Bulletin n. 1/2016
June 2016
INDICE
  • Section A) The theory and practise of the federal states and multi-level systems of government
  • Section B) Global governance and international organizations
  • Section C) Regional integration processes
  • Section D) Federalism as a political idea
  • Jon D. Michaels
    Separation of Powers and Centripetal Forces: Implications for the Institutional Design and Constitutionality of Our National-Security State
    in University of Chicago Law Review , vol. 83, issue 1 ,  2016 ,  199-220
    Today’s national-security state is increasingly highly concentrated, centralized, and consolidated across at least three dimensions: the public-private divide, the federal-state divide, and the political–civil servant divide within government agencies. Each of these dimensions of concentration, centralization, and consolidation has been individually examined. Yet notwithstanding careful study, there has been little appreciation of the potentially reinforcing effects of consolidation occurring along any two, let alone all three, of the relevant dimensions. That is to say, scholars and policymakers have generally zeroed in on only one dimension of consolidation at a time—and they have assessed the pros and cons of public-private, federal-state, or intra-agency consolidation against what they treat as an otherwise static backdrop. This Essay insists that we need to think more capaciously and systemically— to take stock of all of the moving parts and gauge how they work together. We need to do so for purposes of smarter, more careful institutional design that accounts for the multiple dimensions on which federal executive power has become concentrated and consolidated. What’s more, we need to do so for reasons pertaining to constitutional separation of powers.

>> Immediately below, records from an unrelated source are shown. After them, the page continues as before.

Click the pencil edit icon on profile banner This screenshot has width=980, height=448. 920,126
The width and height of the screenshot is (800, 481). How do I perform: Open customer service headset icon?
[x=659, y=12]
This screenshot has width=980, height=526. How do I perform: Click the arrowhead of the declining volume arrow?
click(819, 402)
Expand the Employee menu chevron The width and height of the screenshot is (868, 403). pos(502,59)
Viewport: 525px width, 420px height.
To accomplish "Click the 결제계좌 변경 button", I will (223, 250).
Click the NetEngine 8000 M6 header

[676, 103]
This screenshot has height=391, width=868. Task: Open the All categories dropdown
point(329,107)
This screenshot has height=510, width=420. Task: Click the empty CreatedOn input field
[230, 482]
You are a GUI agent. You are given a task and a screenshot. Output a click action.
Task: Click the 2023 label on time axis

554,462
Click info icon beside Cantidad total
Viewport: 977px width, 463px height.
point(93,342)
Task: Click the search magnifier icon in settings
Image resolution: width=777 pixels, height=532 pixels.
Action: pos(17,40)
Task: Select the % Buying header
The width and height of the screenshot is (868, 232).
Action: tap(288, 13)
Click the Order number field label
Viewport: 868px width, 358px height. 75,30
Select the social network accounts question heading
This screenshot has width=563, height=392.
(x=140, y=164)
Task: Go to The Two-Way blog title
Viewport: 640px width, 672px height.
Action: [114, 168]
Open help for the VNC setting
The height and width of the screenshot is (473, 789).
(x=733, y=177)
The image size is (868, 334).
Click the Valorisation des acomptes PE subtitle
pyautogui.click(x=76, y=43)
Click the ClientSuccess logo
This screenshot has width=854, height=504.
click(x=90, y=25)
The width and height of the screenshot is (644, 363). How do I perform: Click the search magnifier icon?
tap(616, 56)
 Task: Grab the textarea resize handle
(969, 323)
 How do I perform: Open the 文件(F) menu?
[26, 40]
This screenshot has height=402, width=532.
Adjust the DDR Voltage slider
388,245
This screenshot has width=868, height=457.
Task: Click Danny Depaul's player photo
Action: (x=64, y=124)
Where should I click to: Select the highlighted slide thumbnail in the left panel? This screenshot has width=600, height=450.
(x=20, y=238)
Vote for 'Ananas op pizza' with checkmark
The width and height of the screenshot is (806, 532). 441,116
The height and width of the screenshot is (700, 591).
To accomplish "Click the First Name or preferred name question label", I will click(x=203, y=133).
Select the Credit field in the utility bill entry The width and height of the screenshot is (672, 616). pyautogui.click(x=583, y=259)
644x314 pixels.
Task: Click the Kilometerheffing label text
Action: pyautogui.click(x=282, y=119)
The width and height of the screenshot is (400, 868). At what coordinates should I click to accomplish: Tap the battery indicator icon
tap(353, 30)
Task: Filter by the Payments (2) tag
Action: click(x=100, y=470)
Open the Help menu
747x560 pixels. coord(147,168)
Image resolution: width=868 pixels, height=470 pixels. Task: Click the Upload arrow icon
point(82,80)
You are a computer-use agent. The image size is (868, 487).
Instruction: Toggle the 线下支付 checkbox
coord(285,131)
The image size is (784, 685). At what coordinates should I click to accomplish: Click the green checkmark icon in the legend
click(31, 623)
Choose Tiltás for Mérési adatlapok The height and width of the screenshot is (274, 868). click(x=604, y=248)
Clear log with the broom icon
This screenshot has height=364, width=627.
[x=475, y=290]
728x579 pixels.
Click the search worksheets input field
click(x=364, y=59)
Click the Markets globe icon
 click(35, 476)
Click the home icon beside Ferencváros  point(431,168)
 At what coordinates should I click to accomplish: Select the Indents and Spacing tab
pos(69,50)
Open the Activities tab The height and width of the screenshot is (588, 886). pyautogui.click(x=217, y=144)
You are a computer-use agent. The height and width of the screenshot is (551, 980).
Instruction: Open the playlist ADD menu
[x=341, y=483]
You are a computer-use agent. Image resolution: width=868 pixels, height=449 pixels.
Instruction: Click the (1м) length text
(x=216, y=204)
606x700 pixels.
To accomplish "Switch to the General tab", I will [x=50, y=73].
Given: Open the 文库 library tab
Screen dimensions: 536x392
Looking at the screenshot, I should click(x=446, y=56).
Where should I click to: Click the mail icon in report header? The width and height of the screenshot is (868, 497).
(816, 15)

The public-private, federal-state, and intra-agency lines of separation are each constitutionally salient. Even if the weakening or collapsing of any one of those lines of separation does not by itself rise to the level of a constitutional transgression, the weakening or collapsing of multiple lines of separation within a given substantive policy domain may well threaten our constitutional order. In short, this Essay proffers a multidimensional, aggregate-effects theory of constitutional structure. The sum total of individually minor incursions (on private, state, and bureaucratic autonomy) might constitute a major one as the president and her agency heads accumulate power along multiple dimensions, picking up bits and pieces from dragooned corporations, from co-opted states and municipalities, and from a defanged federal workforce effectively serving at the pleasure of the Administration.